Produce a verbatim copy of the following records, leaving out all pictures.

Stored data
- Opening Delimiter -
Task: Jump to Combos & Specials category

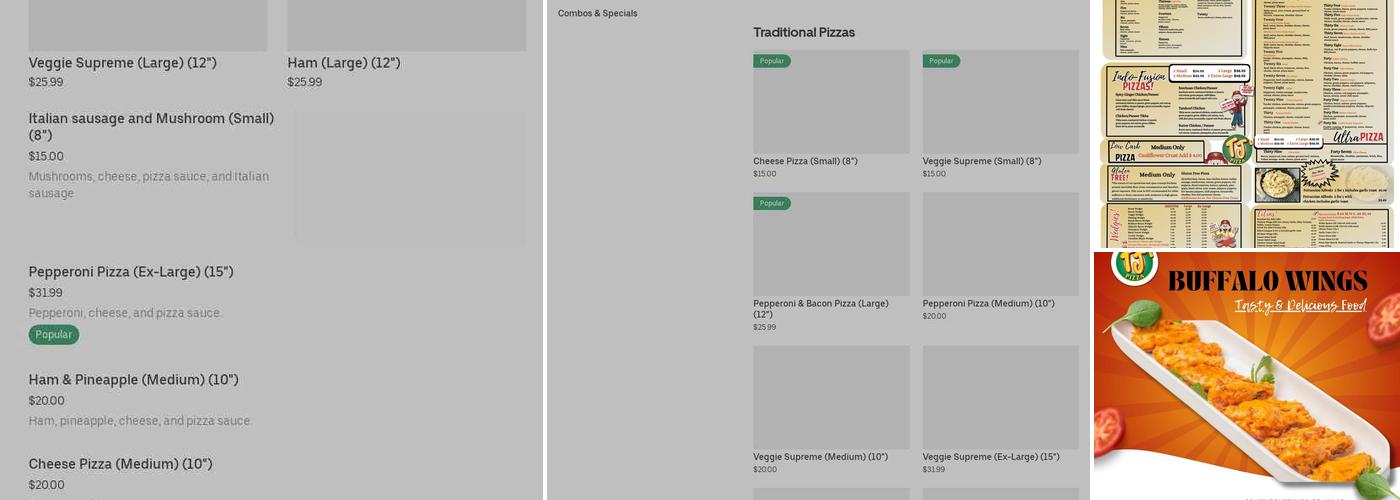Action: (x=597, y=14)

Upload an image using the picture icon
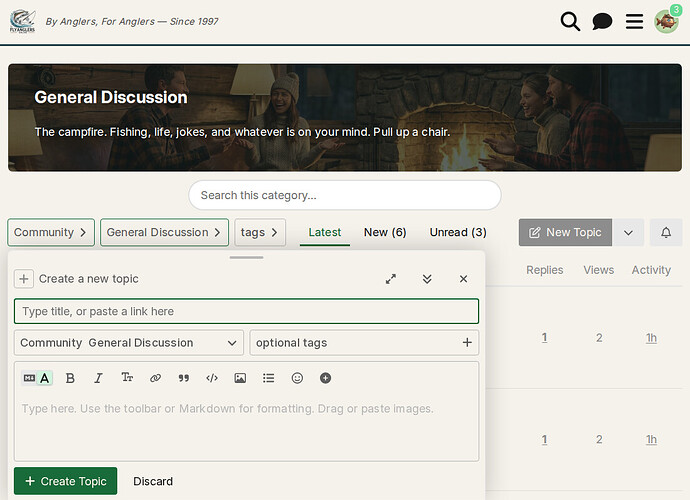pos(240,378)
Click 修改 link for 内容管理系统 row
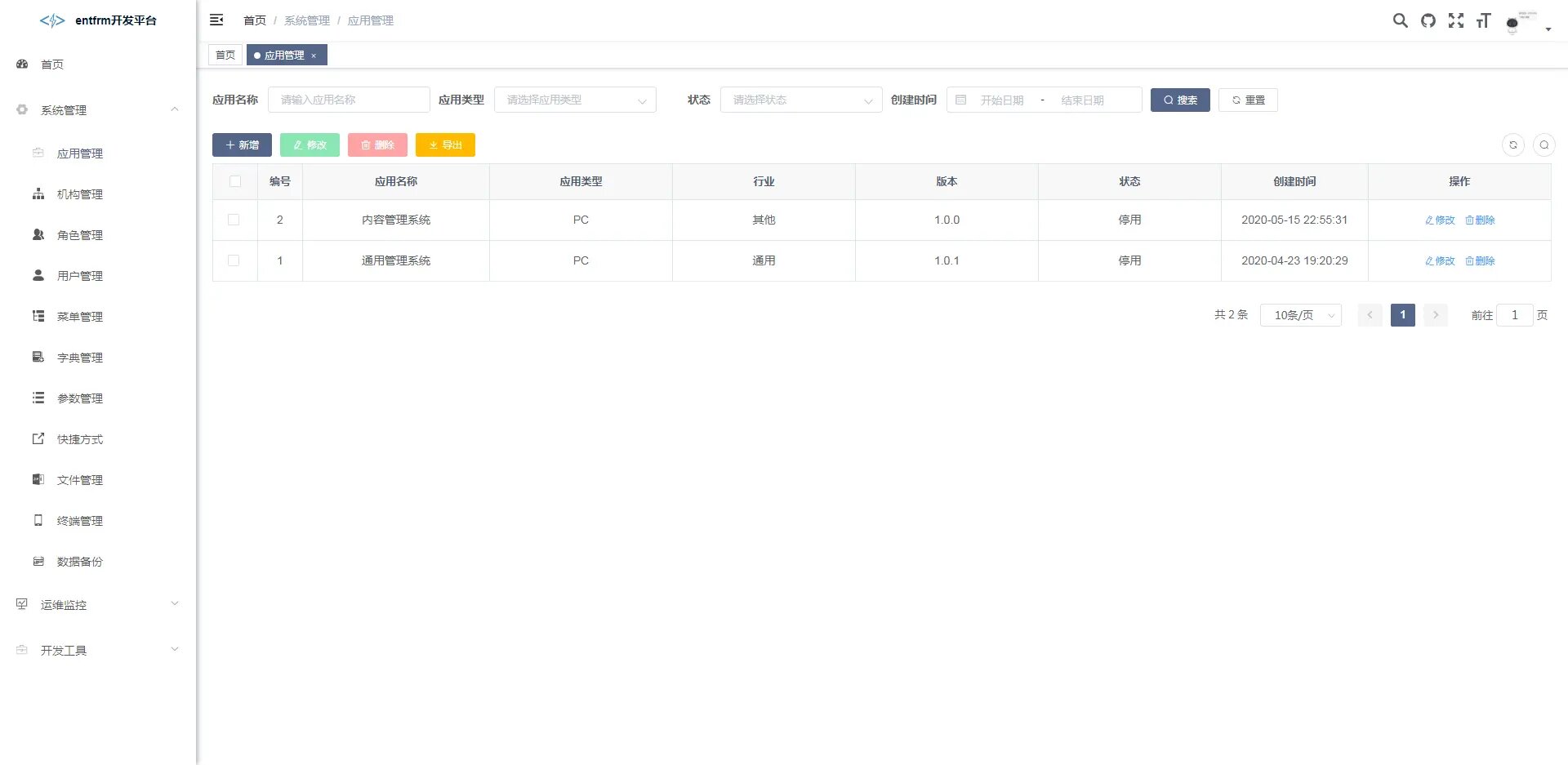This screenshot has width=1568, height=765. click(1440, 220)
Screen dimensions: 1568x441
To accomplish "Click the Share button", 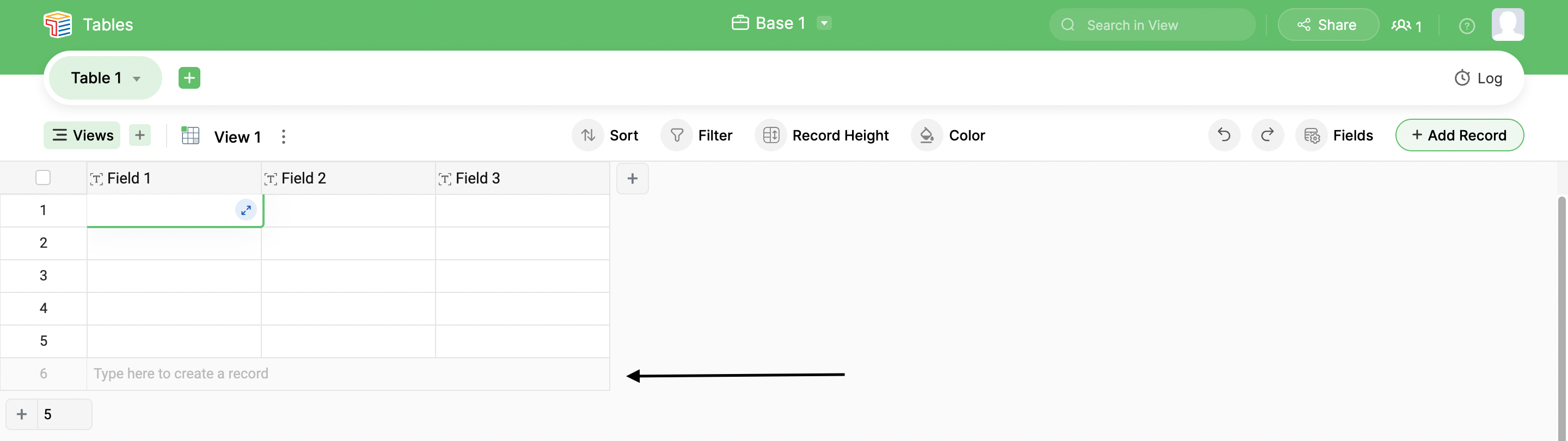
- Closing Delimiter -
* Result
Task: Jump to Combos & Specials category

Action: (x=597, y=14)

Upload an image using the picture icon
pos(240,378)
Click 修改 link for 内容管理系统 row
This screenshot has width=1568, height=765. click(1440, 220)
Screen dimensions: 1568x441
To accomplish "Click the Share button", 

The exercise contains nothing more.